> **TASK REQUIREMENTS**
A word-for-word retyping of the listing below is required, with the pictures dropped.

> **SOURCE INFORMATION**
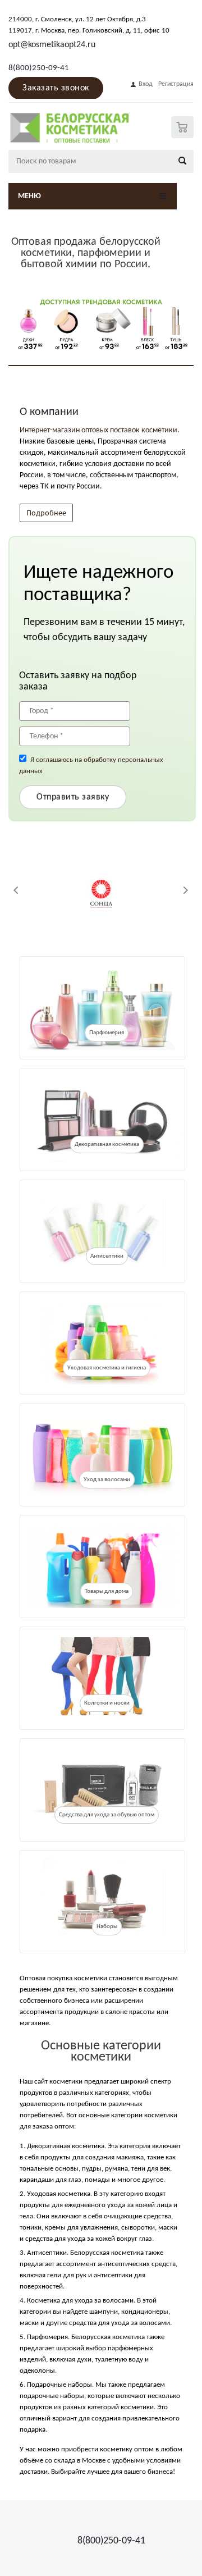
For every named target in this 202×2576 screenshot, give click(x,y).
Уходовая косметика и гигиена (106, 1368)
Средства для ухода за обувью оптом (106, 1815)
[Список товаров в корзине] (184, 135)
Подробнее (46, 512)
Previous (16, 890)
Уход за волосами (107, 1480)
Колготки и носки (107, 1703)
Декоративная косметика (107, 1144)
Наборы (107, 1927)
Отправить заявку (72, 797)
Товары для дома (106, 1591)
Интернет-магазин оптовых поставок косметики (98, 430)
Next (185, 890)
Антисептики (106, 1256)
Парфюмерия (106, 1033)
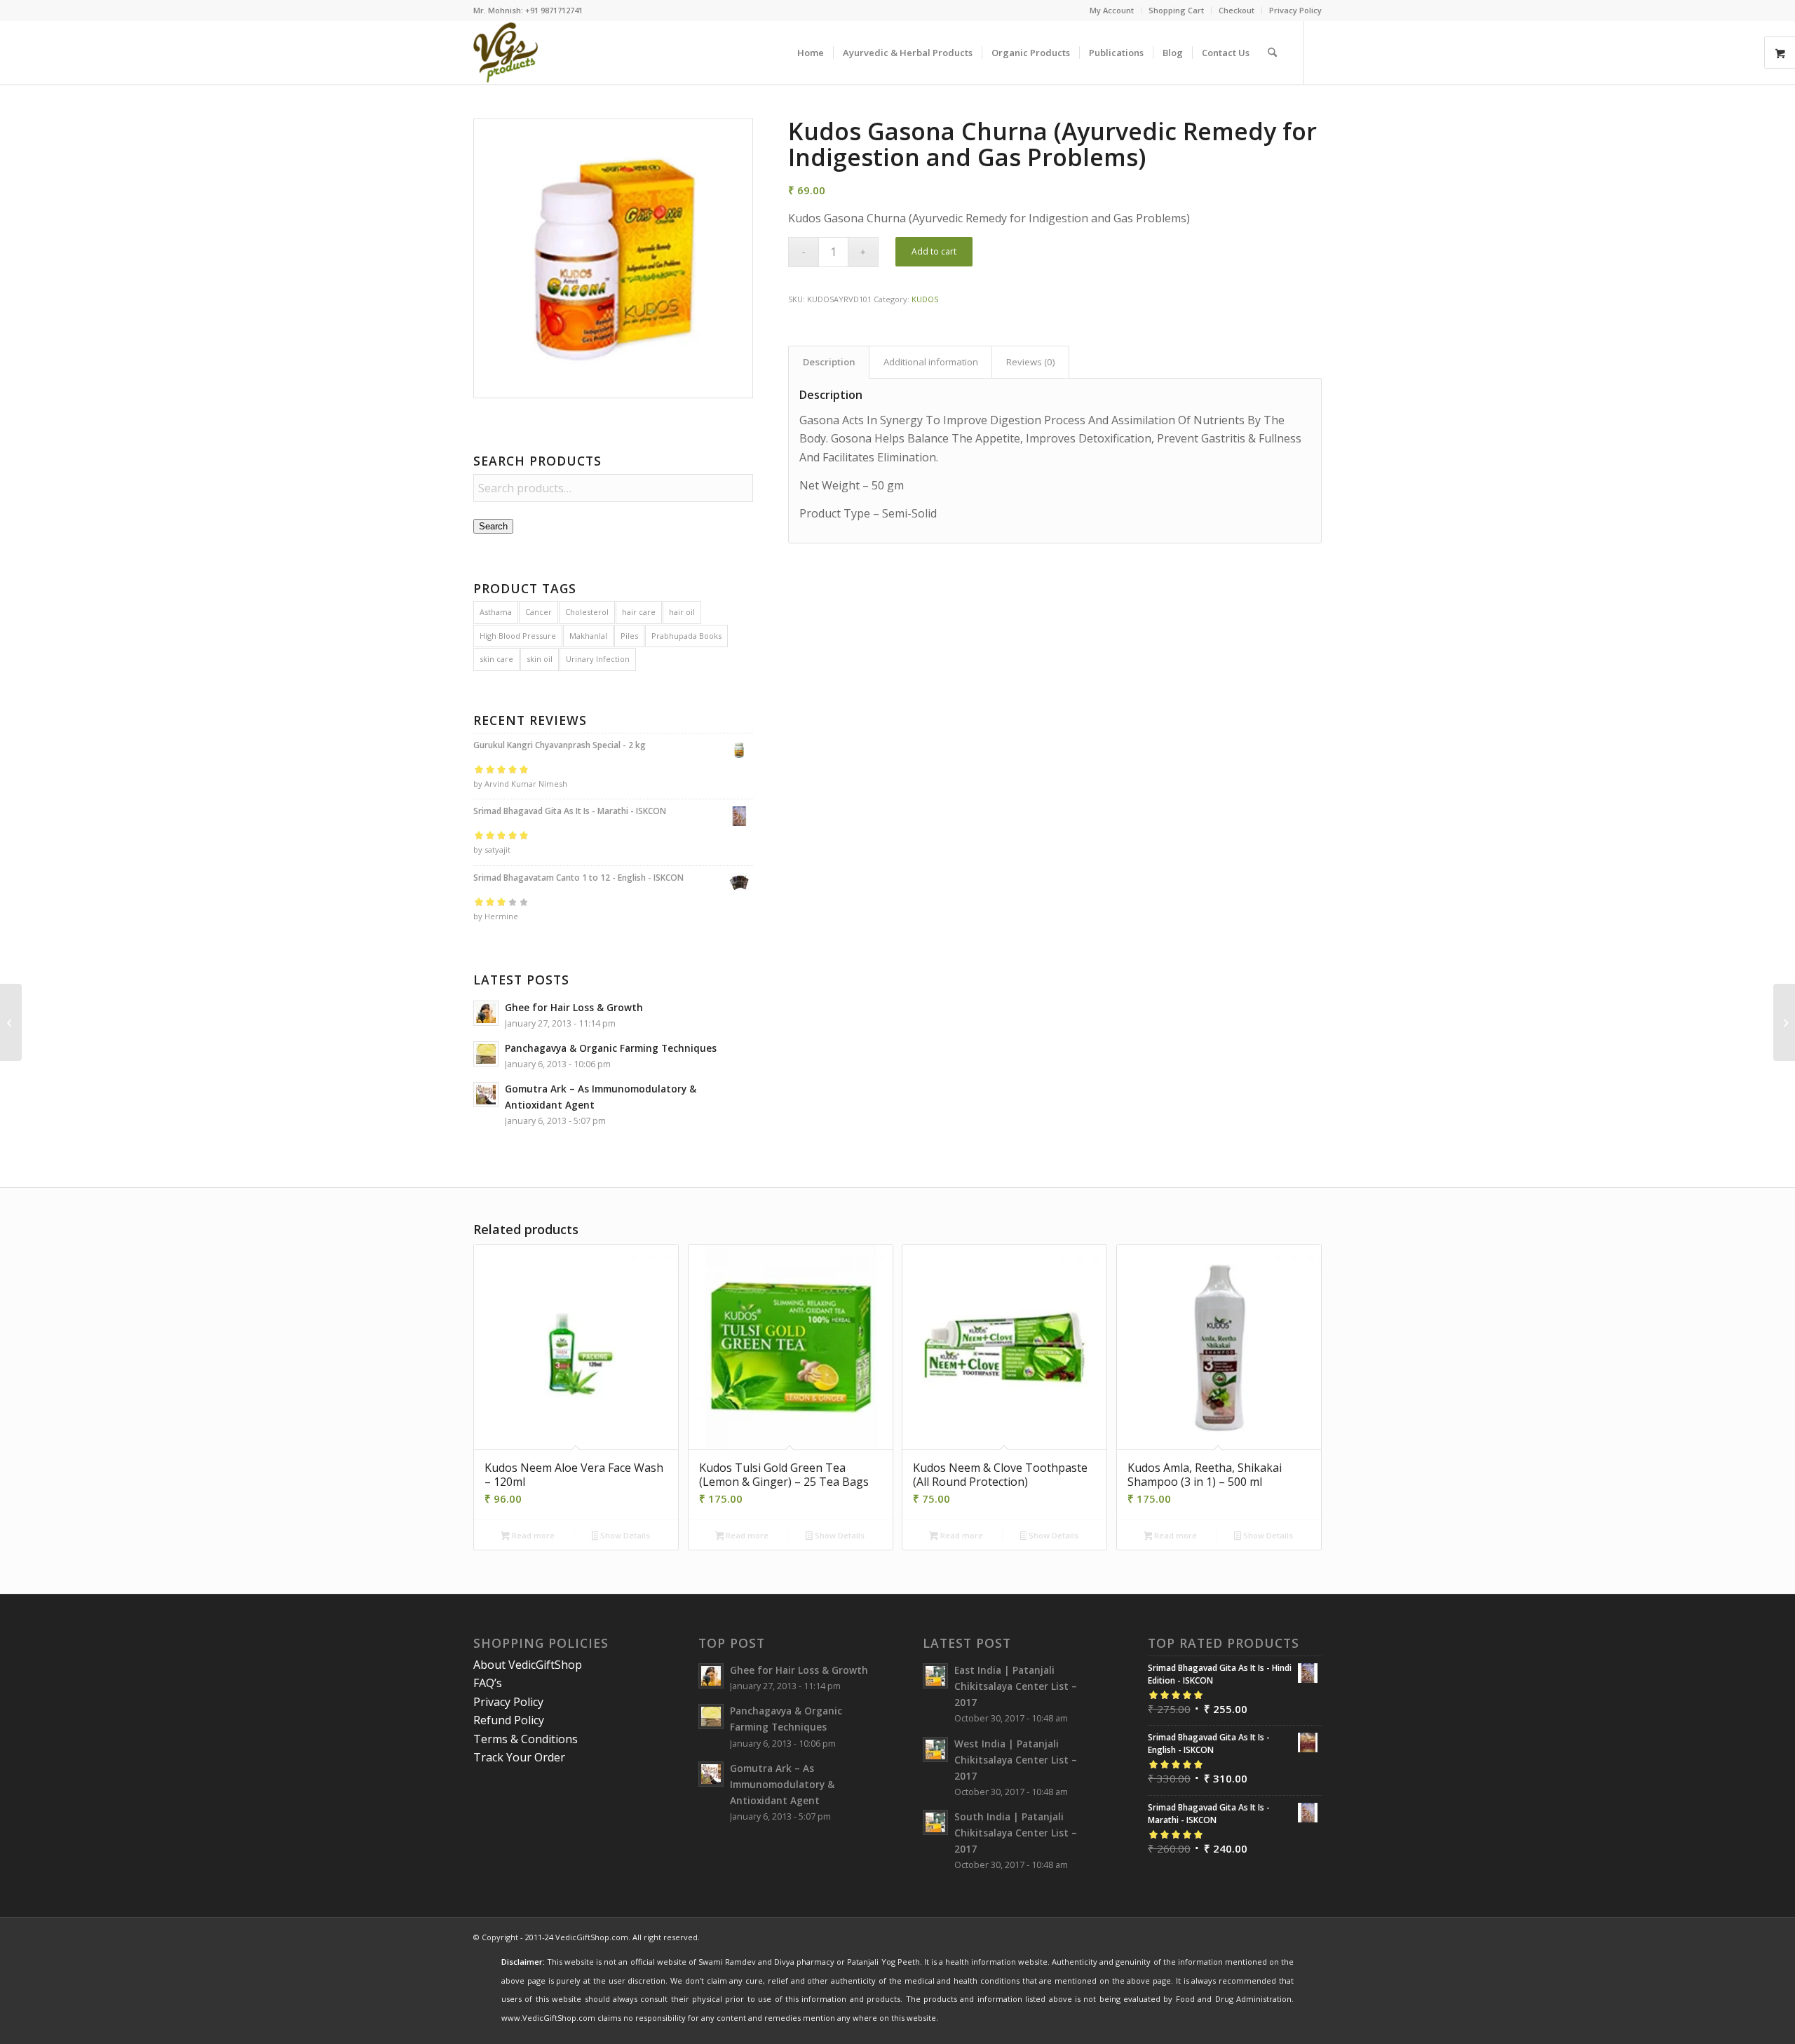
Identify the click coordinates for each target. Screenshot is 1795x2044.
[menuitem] (1112, 10)
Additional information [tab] (930, 362)
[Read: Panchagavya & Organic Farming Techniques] (486, 1054)
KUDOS (925, 299)
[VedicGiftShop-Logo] (505, 52)
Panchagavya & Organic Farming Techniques (611, 1048)
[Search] (1272, 52)
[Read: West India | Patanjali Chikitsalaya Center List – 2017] (935, 1749)
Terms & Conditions (525, 1739)
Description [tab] (829, 362)
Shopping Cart (1176, 10)
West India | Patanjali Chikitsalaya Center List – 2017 (1015, 1759)
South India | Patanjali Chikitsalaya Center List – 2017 (1015, 1832)
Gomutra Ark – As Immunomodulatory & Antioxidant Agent (782, 1784)
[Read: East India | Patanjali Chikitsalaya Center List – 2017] (935, 1675)
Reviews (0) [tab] (1030, 362)
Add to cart (934, 251)
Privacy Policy (1295, 10)
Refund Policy (508, 1720)
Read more (532, 1535)
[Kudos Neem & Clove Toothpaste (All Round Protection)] (1784, 1022)
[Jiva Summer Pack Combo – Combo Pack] (11, 1022)
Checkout (1236, 10)
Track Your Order (519, 1757)
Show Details (624, 1535)
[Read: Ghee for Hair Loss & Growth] (486, 1013)
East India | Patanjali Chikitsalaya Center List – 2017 (1015, 1686)
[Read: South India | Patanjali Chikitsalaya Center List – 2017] (935, 1822)
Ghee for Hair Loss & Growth (574, 1007)
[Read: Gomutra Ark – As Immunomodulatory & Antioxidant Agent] (486, 1094)
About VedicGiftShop (527, 1664)
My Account (1112, 10)
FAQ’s (487, 1683)
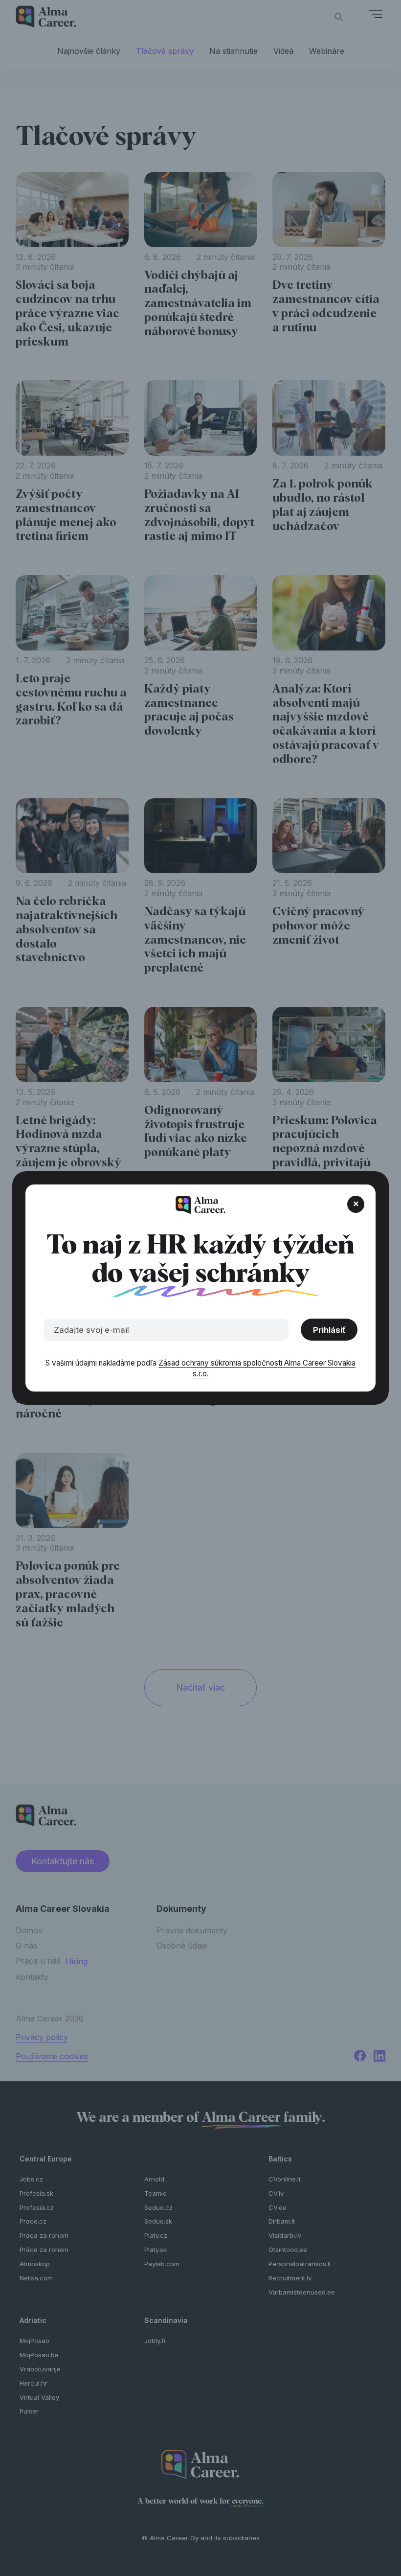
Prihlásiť (329, 1330)
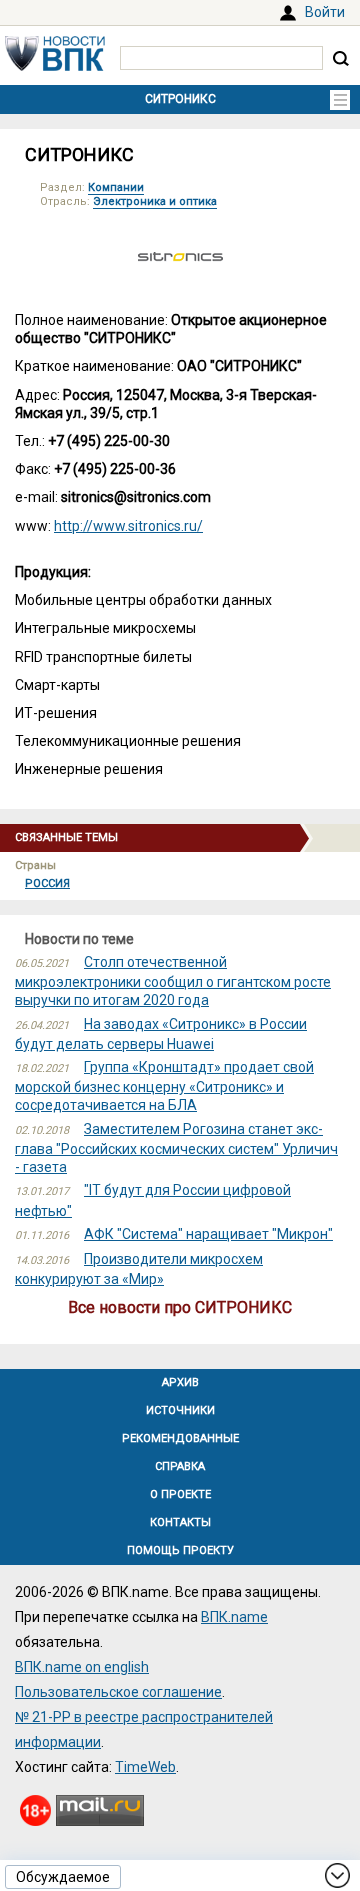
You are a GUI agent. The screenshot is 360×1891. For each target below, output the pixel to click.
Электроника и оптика (155, 201)
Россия (47, 883)
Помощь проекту (180, 1550)
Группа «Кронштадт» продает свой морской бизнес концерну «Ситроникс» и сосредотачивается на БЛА (164, 1086)
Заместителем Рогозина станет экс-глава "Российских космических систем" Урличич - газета (176, 1148)
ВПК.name (234, 1617)
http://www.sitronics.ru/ (128, 526)
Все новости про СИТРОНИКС (180, 1307)
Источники (180, 1410)
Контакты (180, 1522)
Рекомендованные (180, 1438)
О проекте (180, 1494)
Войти (325, 12)
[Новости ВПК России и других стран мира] (55, 66)
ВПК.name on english (82, 1667)
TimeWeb (145, 1767)
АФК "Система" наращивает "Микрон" (208, 1234)
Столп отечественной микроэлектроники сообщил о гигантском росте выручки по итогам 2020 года (173, 981)
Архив (180, 1382)
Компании (116, 187)
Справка (180, 1466)
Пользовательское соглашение (118, 1692)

> **TASK RESPONSE**
For every named target in this 202×2576 screenshot, give click(x,y).
Уходовая косметика и гигиена (106, 1368)
Средства для ухода за обувью оптом (106, 1815)
[Список товаров в корзине] (184, 135)
Подробнее (46, 512)
Previous (16, 890)
Уход за волосами (107, 1480)
Колготки и носки (107, 1703)
Декоративная косметика (107, 1144)
Наборы (107, 1927)
Отправить заявку (72, 797)
Товары для дома (106, 1591)
Интернет-магазин оптовых поставок косметики (98, 430)
Next (185, 890)
Антисептики (106, 1256)
Парфюмерия (106, 1033)
Identify the click coordinates for each target. Screenshot is 1795x2044.
[menuitem] (1112, 10)
Additional information [tab] (930, 362)
[Read: Panchagavya & Organic Farming Techniques] (486, 1054)
KUDOS (925, 299)
[VedicGiftShop-Logo] (505, 52)
Panchagavya & Organic Farming Techniques (611, 1048)
[Search] (1272, 52)
[Read: West India | Patanjali Chikitsalaya Center List – 2017] (935, 1749)
Terms & Conditions (525, 1739)
Description [tab] (829, 362)
Shopping Cart (1176, 10)
West India | Patanjali Chikitsalaya Center List – 2017 (1015, 1759)
South India | Patanjali Chikitsalaya Center List – 2017 (1015, 1832)
Gomutra Ark – As Immunomodulatory & Antioxidant Agent (782, 1784)
[Read: East India | Patanjali Chikitsalaya Center List – 2017] (935, 1675)
Reviews (0) [tab] (1030, 362)
Add to cart (934, 251)
Privacy Policy (1295, 10)
Refund Policy (508, 1720)
Read more (532, 1535)
[Kudos Neem & Clove Toothpaste (All Round Protection)] (1784, 1022)
[Jiva Summer Pack Combo – Combo Pack] (11, 1022)
Checkout (1236, 10)
Track Your Order (519, 1757)
Show Details (624, 1535)
[Read: Ghee for Hair Loss & Growth] (486, 1013)
East India | Patanjali Chikitsalaya Center List – 2017 (1015, 1686)
[Read: South India | Patanjali Chikitsalaya Center List – 2017] (935, 1822)
Ghee for Hair Loss & Growth (574, 1007)
[Read: Gomutra Ark – As Immunomodulatory & Antioxidant Agent] (486, 1094)
About VedicGiftShop (527, 1664)
My Account (1112, 10)
FAQ’s (487, 1683)
Prihlásiť (329, 1330)
You are a GUI agent. The screenshot is 360×1891. For each target below, output the pixel to click.
Электроника и оптика (155, 201)
Россия (47, 883)
Помощь проекту (180, 1550)
Группа «Кронштадт» продает свой морской бизнес концерну «Ситроникс» и сосредотачивается на БЛА (164, 1086)
Заместителем Рогозина станет экс-глава "Российских космических систем" Урличич - газета (176, 1148)
ВПК.name (234, 1617)
http://www.sitronics.ru/ (128, 526)
Все новости про СИТРОНИКС (180, 1307)
Источники (180, 1410)
Контакты (180, 1522)
Рекомендованные (180, 1438)
О проекте (180, 1494)
Войти (325, 12)
[Новости ВПК России и других стран мира] (55, 66)
ВПК.name on english (82, 1667)
TimeWeb (145, 1767)
АФК "Система" наращивает "Микрон" (208, 1234)
Столп отечественной микроэлектроники сообщил о гигантском росте выручки по итогам 2020 года (173, 981)
Архив (180, 1382)
Компании (116, 187)
Справка (180, 1466)
Пользовательское соглашение (118, 1692)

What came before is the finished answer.